Em sistemas agrícolas modernos, a perda dessa funcionalidade biológica tem sido um dos principais fatores de instabilidade produtiva, mesmo em solos com alta fertilidade química.
EPS e organização biológica
No ecossistema subterrâneo, microrganismos interagem e formam estruturas coletivas. Entre os principais elementos dessa organização estão os exopolissacarídeos (EPS), substâncias produzidas por esses organismos.
Mais do que proteção celular, o EPS atua como agente estrutural do solo, promovendo a adesão entre partículas e a formação de agregados estáveis. Essa rede biológica cria uma arquitetura porosa que favorece a circulação de água, ar e nutrientes, além de funcionar como reservatório, liberando-os gradualmente na rizosfera.
O resultado é um solo mais estável, resiliente e eficiente agronomicamente.
A Solusolo e a engenharia da biologia do solo
Com base nessa compreensão do solo como sistema vivo, a Solusolo desenvolveu o Kaizen®, um bioinsumo estruturado a partir de um consórcio microbiológico funcional obtido por fermentação controlada.
Sua atuação não se limita à introdução de microrganismos, mas à reativação da funcionalidade biológica do solo como sistema integrado.
A presença do consórcio microbiológico estimula diretamente a produção de EPS no ambiente, promovendo a reorganização física do solo por meio da formação de agregados estáveis. Essa reorganização impacta diretamente a porosidade, melhorando simultaneamente a aeração e a retenção de água.

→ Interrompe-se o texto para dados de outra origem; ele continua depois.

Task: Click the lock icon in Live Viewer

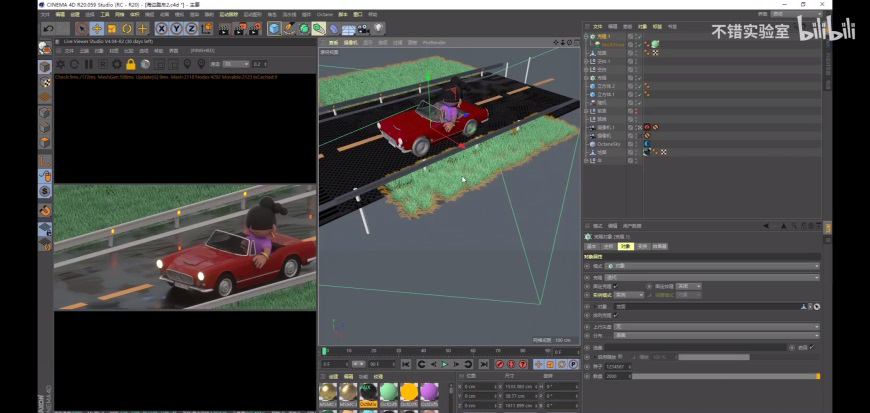Action: point(130,64)
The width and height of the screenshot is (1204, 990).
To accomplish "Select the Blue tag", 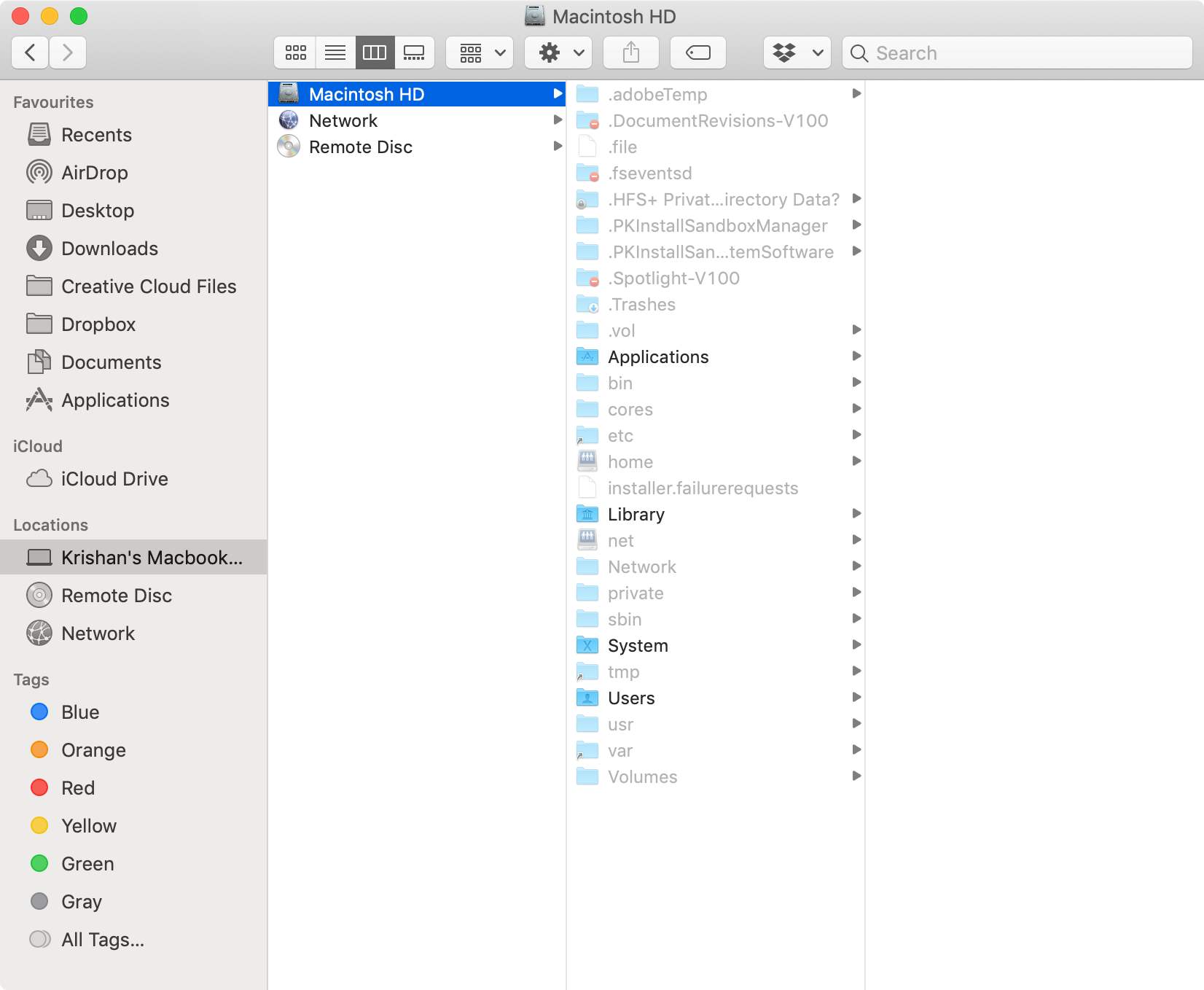I will click(x=79, y=712).
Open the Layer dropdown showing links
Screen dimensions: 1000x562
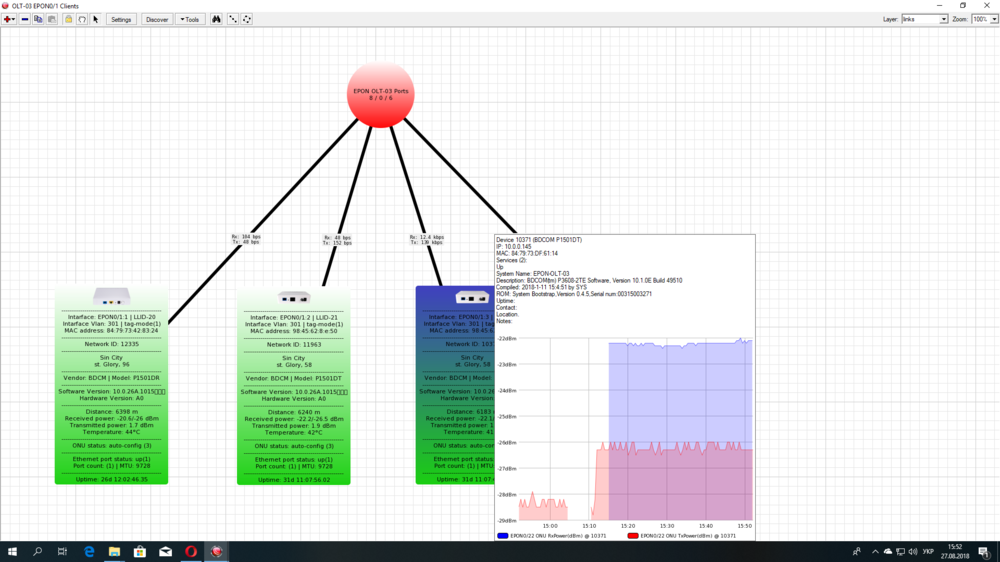924,19
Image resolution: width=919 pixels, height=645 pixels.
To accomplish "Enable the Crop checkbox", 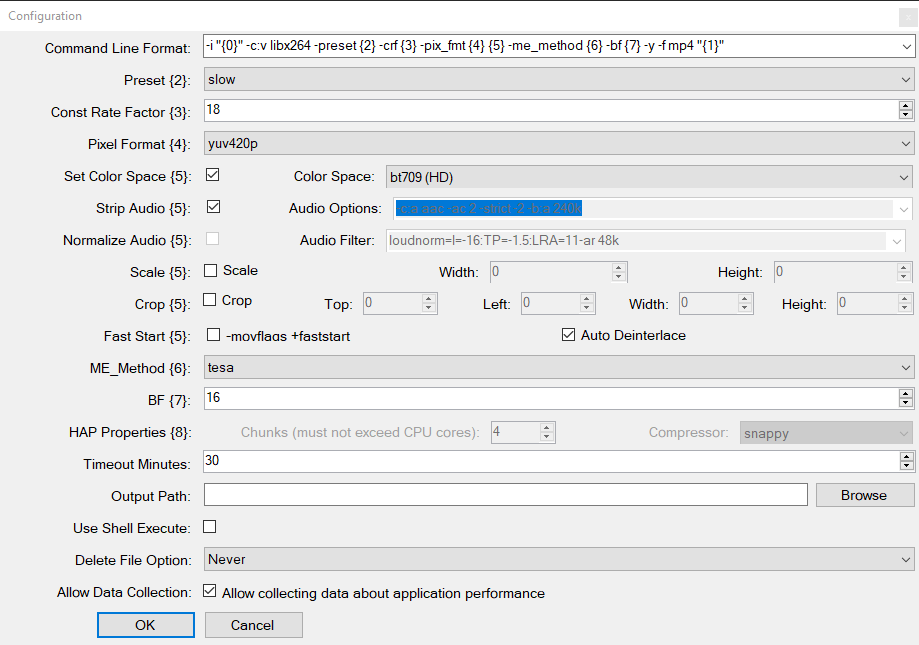I will pyautogui.click(x=211, y=300).
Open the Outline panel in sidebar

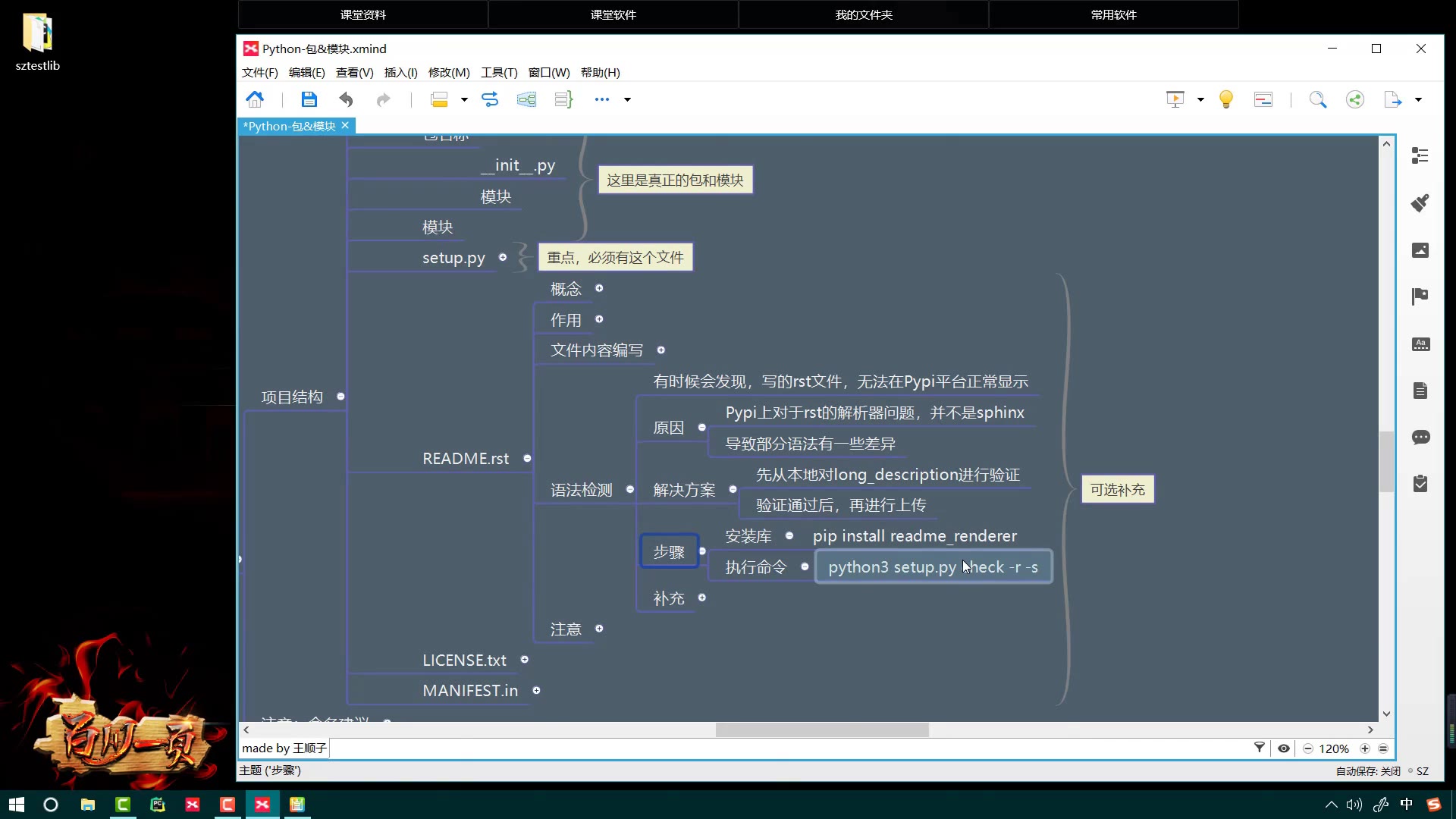tap(1420, 155)
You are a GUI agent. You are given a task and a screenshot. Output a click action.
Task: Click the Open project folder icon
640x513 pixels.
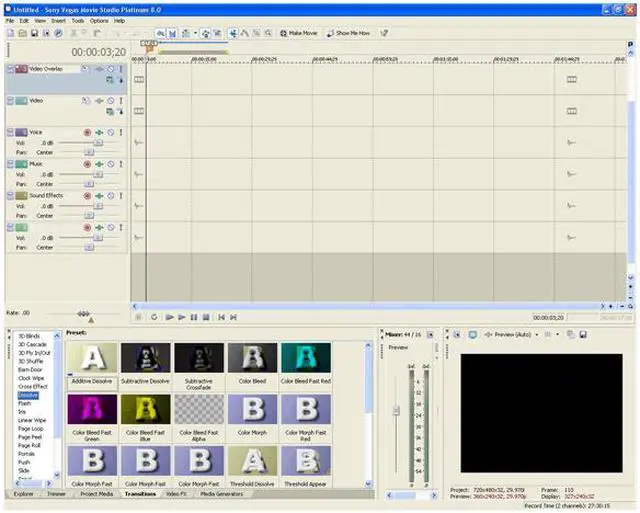[x=21, y=33]
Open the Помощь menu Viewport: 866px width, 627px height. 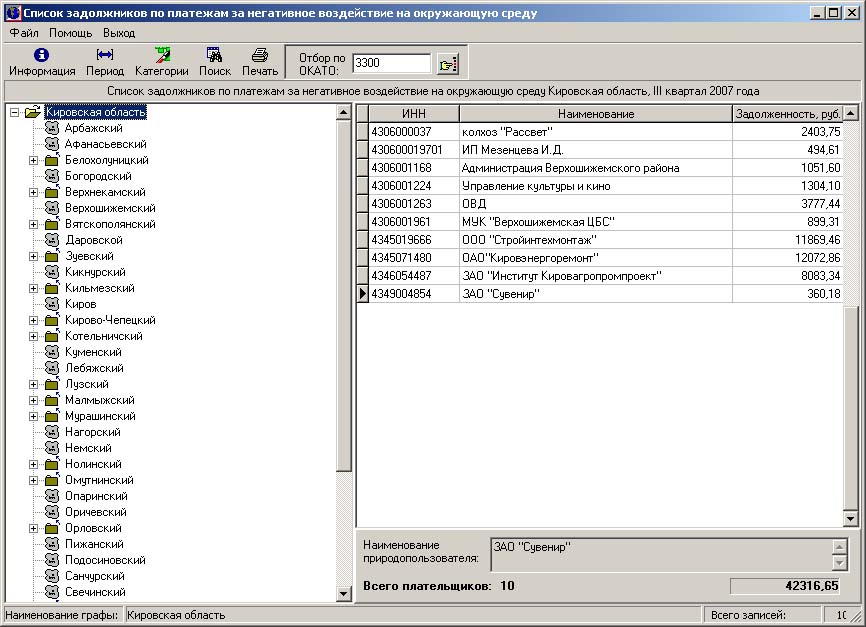[x=70, y=33]
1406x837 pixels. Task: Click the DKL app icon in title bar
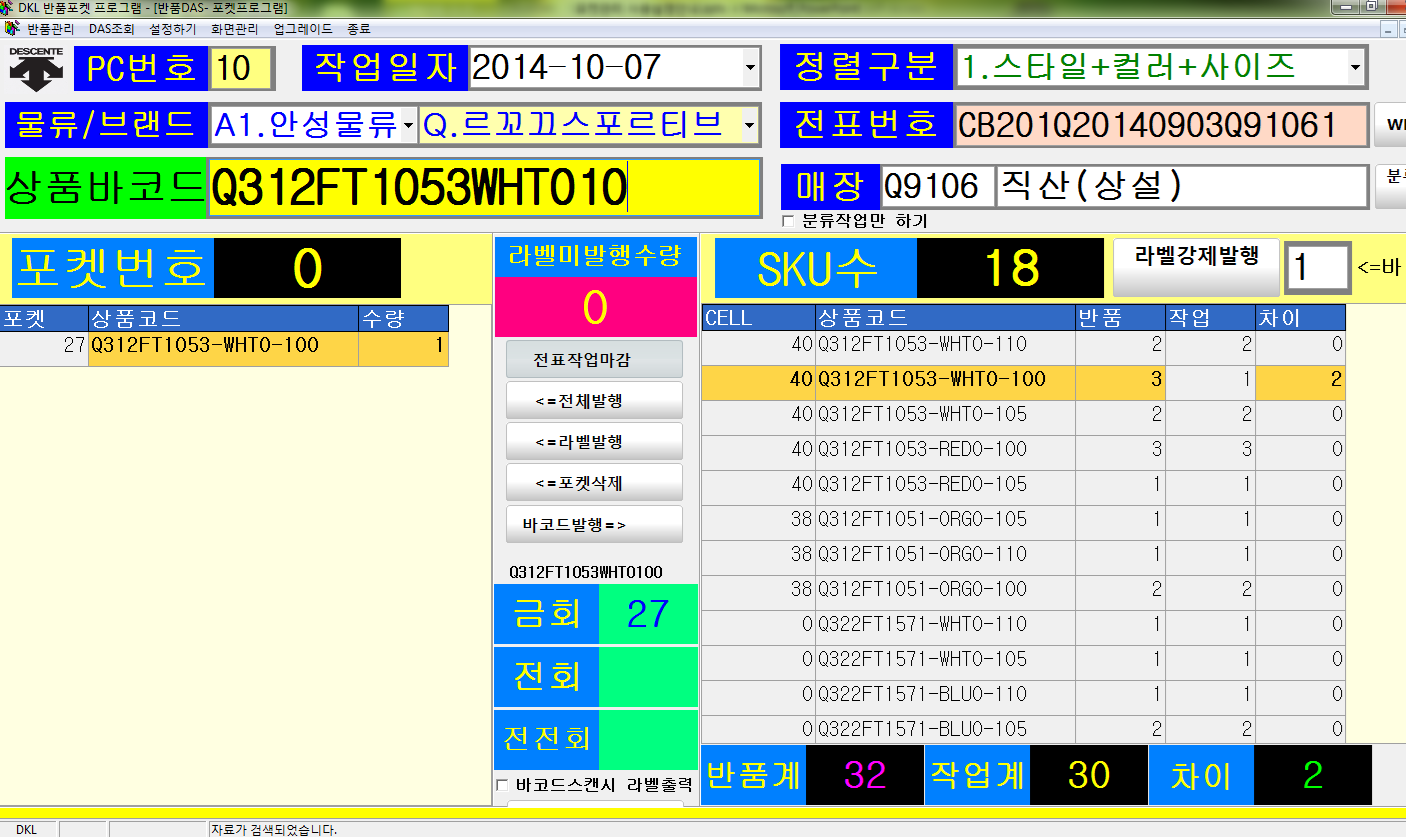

Solos com maior atividade biológica apresentam melhor distribuição de macro e microporos, criando condições ideais para o desenvolvimento radicular e o funcionamento dos processos microbianos aeróbios.
Além disso, o sistema biológico ativado favorece a eficiência na ciclagem de nutrientes, tornando o ambiente mais responsivo à adubação e reduzindo perdas por lixiviação ou imobilização química.
Do invisível ao produtivo: validação no campo
A aplicação da tecnologia já mostra resultados práticos em diferentes sistemas, com mudanças progressivas na estrutura e no comportamento do solo.
Entre os principais sinais estão a maior formação de agregados, aumento da atividade biológica, melhor infiltração de água e maior uniformidade radicular. Esses efeitos indicam a reativação do sistema biológico, elevando a eficiência no uso de insumos e a estabilidade produtiva.
Mais do que ajustes pontuais, trata-se de uma transformação estrutural no funcionamento do solo.
“Utilizo o Kaizen nas áreas de grãos e tomate, e atualmente estamos testando também no tifton para pré-secado e no mamão formosa. Nos grãos, destacamos a praticidade no preparo da calda no micron. Já no tomate, o principal resultado observado é a supressão de doenças de solo, o que contribui diretamente para o objetivo de explorar ao máximo o potencial produtivo das culturas.”
Engenheiro Agrônomo José Leonardo Mallmann, um dos maiores produtores de tomate de mesa do país.
Reativar a biologia do solo é ativar o potencial produtivo da agricultura.